I didn’t call Gabrielle again. She called me.
“I told the FBI. You had a gun and tried to shoot but I stopped you. You hit me and after that I didn’t know what happened. I can understand why you ran, but I need to hear it from you. I have to have closure. I have to know what you saw, what went through your mind. I’m sorry I called you a coward to the media. Society forces such impossible standards on men. Sometimes there is no right answer. We should meet and talk about it. I really can help you with this, if you’ll let me.”
The seductive warmth in her voice drew me, and I almost agreed. With her body near, I’d give her anything she asked. She’d forgive me for being a coward readily enough, but she’d never forgive me for the gun and what she saw as my attempt to kill Ahmed in front of her. She’d be wearing a wire, under those perfect breasts, helping the FBI get what they needed, which meant that it would all be a tease. Otherwise, I might have risked it.
”I’m not trying to justify myself. I was just trying to stay alive.” I kept my tone low and apologetic. I didn’t offer to meet her.
The police already had enough from Gabrielle’s story that they had me dead to rights, and I didn’t understand the delay.
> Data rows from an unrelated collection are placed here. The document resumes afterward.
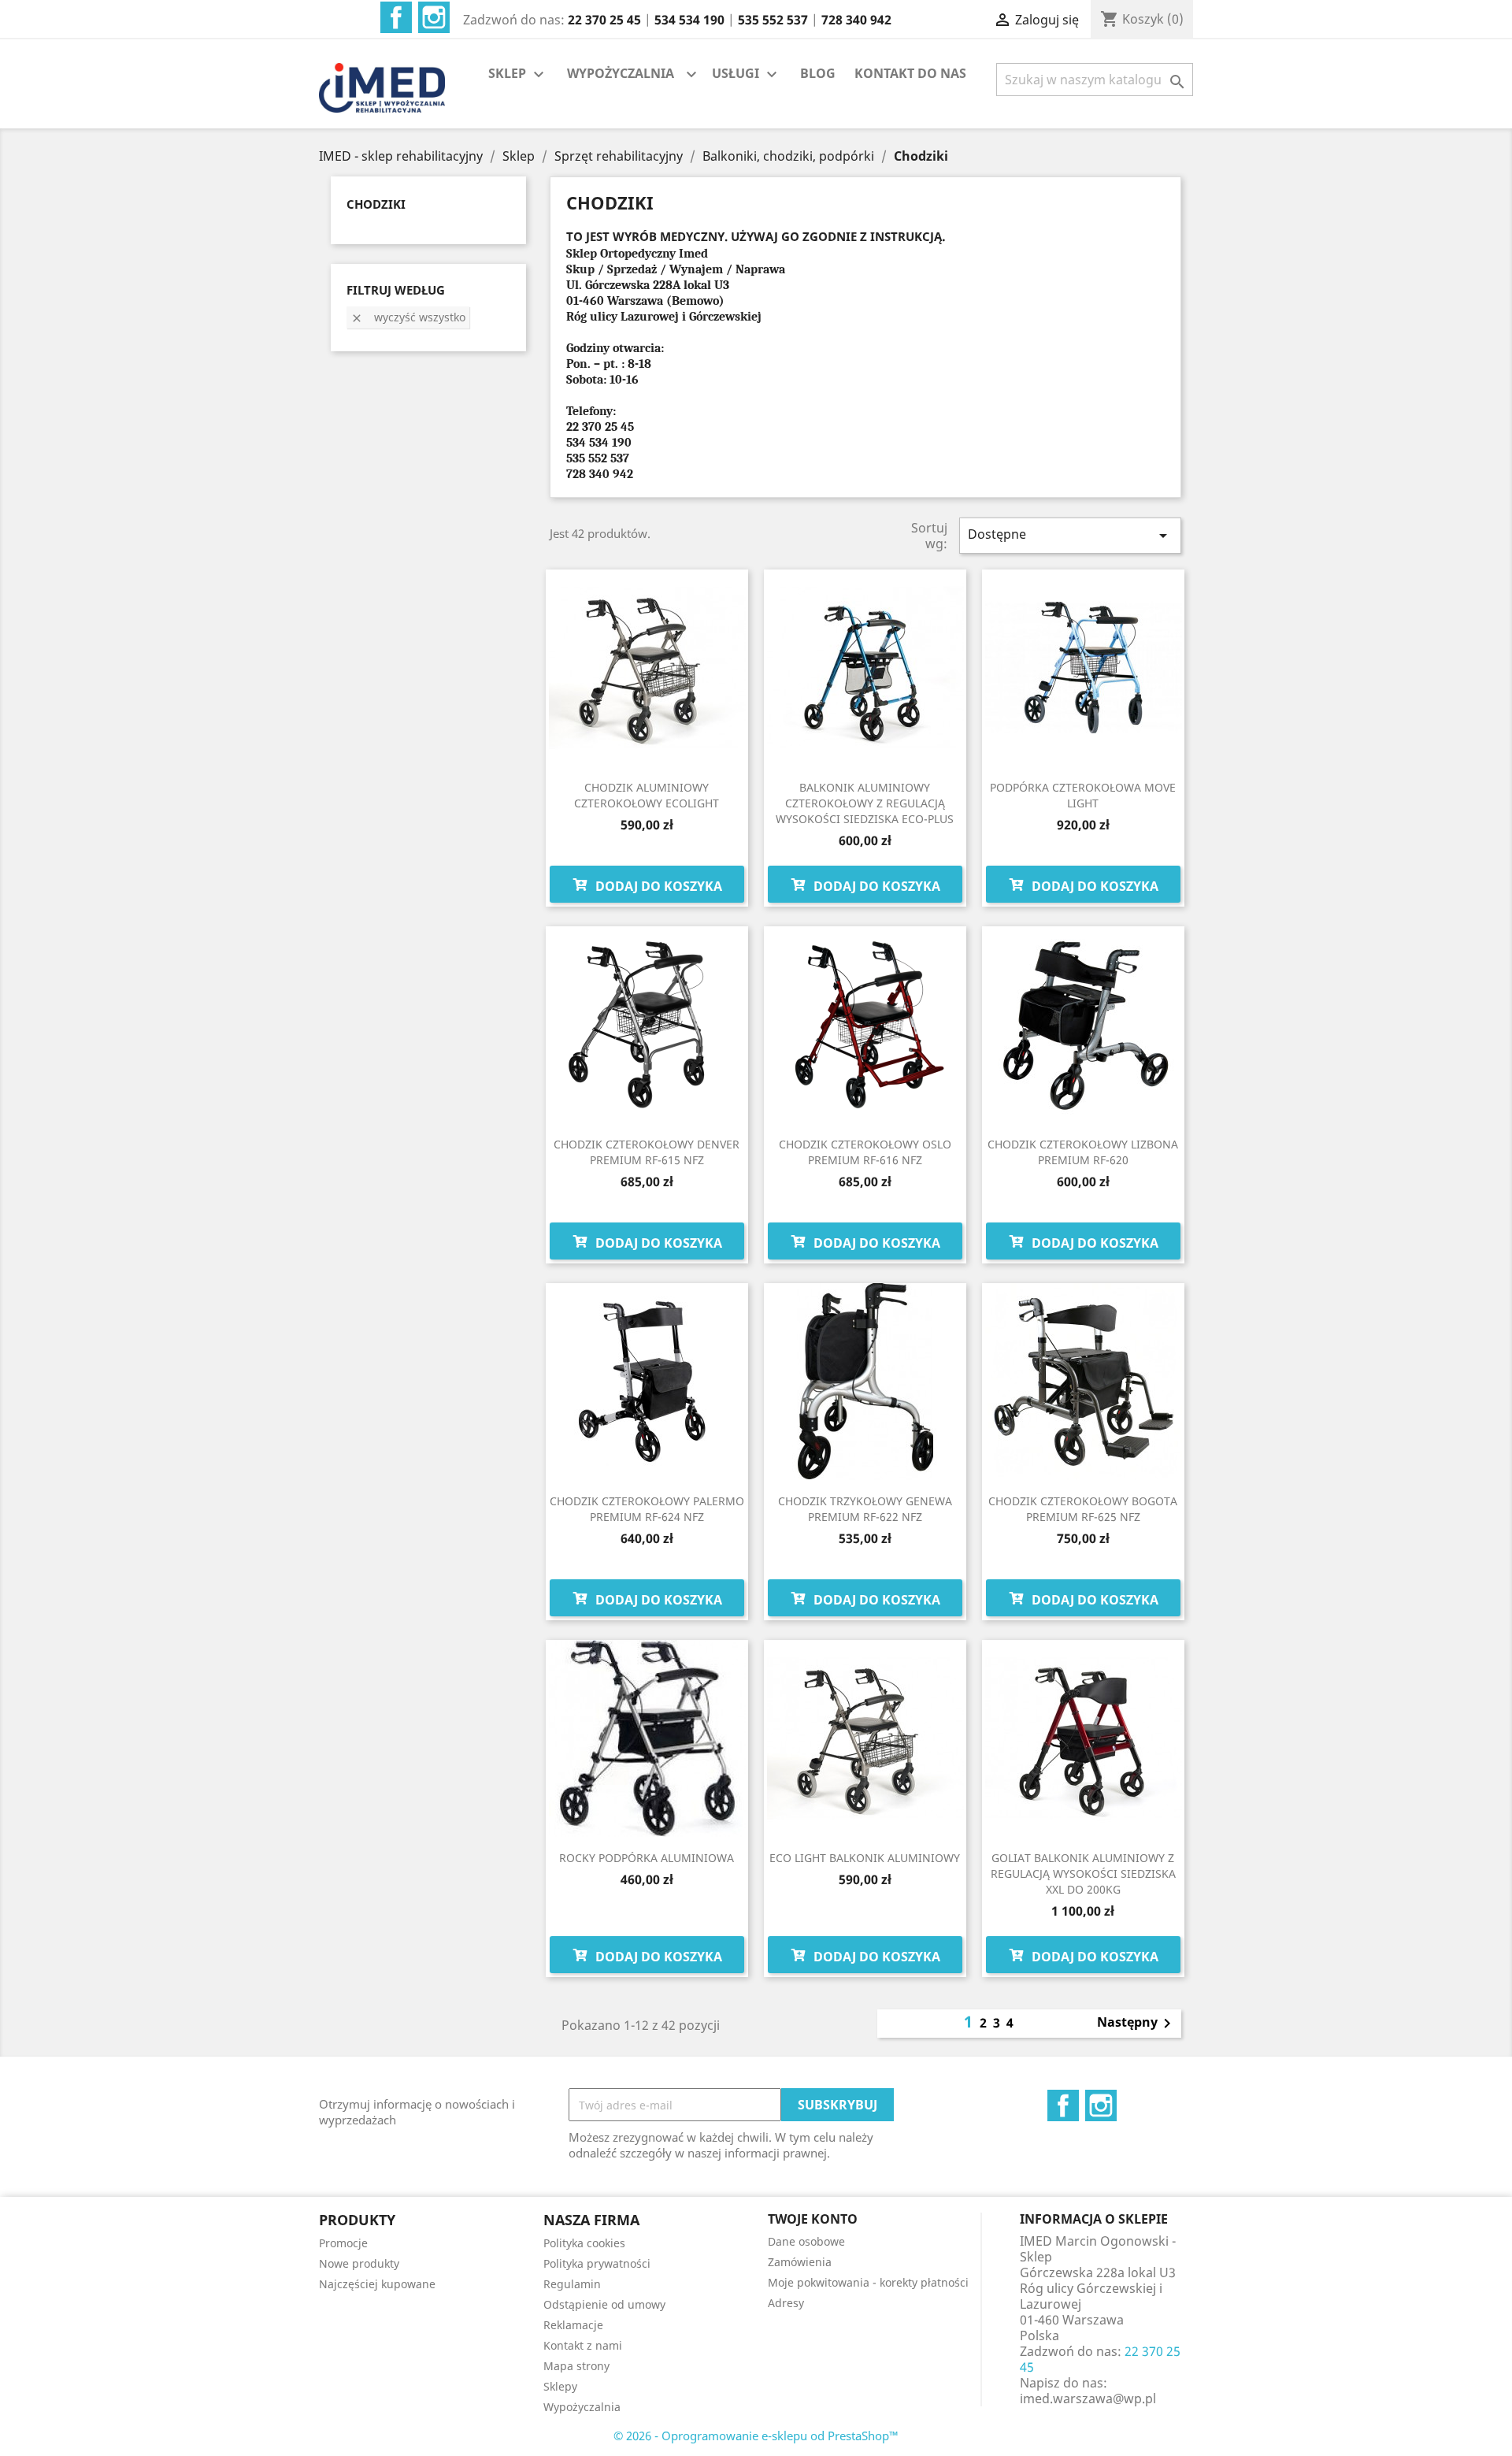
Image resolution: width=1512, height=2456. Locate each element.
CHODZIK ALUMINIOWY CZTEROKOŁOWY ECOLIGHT (646, 795)
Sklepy (560, 2386)
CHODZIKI (376, 204)
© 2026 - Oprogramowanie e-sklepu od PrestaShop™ (756, 2435)
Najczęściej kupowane (377, 2283)
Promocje (343, 2242)
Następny (1137, 2023)
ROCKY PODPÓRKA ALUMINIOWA (646, 1857)
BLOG (818, 73)
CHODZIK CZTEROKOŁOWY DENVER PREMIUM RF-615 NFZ (646, 1152)
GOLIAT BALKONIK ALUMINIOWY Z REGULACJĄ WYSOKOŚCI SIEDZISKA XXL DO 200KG (1083, 1873)
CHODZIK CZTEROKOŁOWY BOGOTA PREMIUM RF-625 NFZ (1082, 1508)
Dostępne (1070, 535)
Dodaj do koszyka (657, 886)
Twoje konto (813, 2219)
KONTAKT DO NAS (910, 73)
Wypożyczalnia (582, 2406)
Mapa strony (576, 2365)
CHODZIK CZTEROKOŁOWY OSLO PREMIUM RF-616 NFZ (865, 1152)
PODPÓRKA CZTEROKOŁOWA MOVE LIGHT (1083, 795)
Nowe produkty (359, 2263)
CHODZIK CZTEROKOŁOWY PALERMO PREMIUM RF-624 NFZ (647, 1508)
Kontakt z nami (582, 2345)
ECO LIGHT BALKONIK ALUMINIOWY (864, 1857)
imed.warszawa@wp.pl (1088, 2398)
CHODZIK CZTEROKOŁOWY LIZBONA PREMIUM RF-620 (1083, 1152)
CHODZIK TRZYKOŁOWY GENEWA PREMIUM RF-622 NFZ (865, 1508)
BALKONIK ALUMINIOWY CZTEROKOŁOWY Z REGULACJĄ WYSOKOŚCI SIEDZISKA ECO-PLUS (865, 803)
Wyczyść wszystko (407, 317)
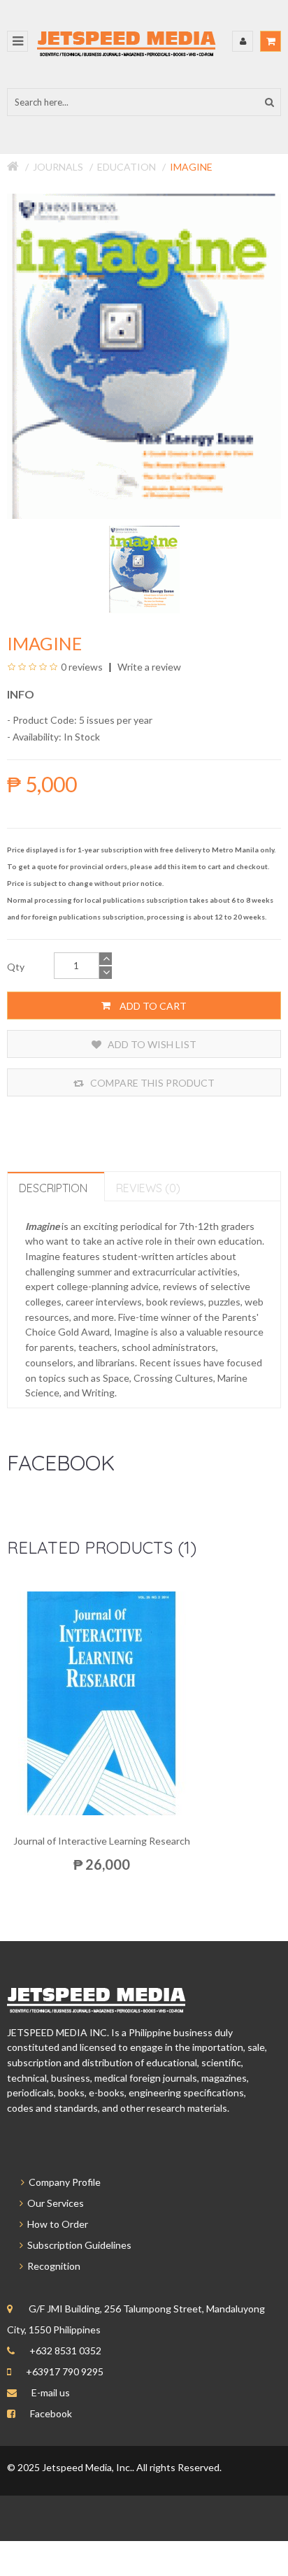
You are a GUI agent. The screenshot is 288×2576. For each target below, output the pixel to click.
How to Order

They’d know Ahmed was shot by a .38 never recovered at the scene. They had his severed head in the hall, although they hadn’t released that detail to the public. They might not know everything, especially if none of the wounded in the hallway were in shape to testify, but they had enough.
I hadn’t gone to a lawyer. None of them would lie for me if I told them the whole story, but I knew enough about the law that I could say I was too upset to talk. I didn’t know the exact law on it, but mutilating Ahmed’s carcass and the insurance head shots on the downed terrorists, especially the one flopping around with the spine hit that I used three rounds on would be enough to put me away. Especially with Federal officers, if they couldn’t piece together exactly what happened, they could still prosecute me if they decided I lied to them.
When they finally did come, I just told them I was too upset to talk. If I had to, I’d go to a lawyer, and pay him to help me put together a statement, but I didn’t want to. They never came back.
Years later after a pistol match outside that same city, I had a few beers with a group of the old time competitors. One of them was a city cop who was one of the first on the scene that day. I respected the man’s abilities but had never sought him out. He’d shown me the same distance. He pulled me aside.
“You know the Feds had a hard on for your ass. They’d a had you, but state forensics didn’t go out of their way to help them. One of their technicians was so clumsy he ruined critical footage from the mall cameras. Without a coherent story of what went down, they didn’t have a case they could bring before the courts. We didn’t help them arrive at what they had to have.”
When we returned to the others, I bought him a beer. After he turned to go for the night, as if in afterthought, hand still on the partially opened door, he looked back. “How do you like the Python?”
Son of a bitch had pieced everything together. After that when we met, he
nodded. I nodded, but we never spoke again.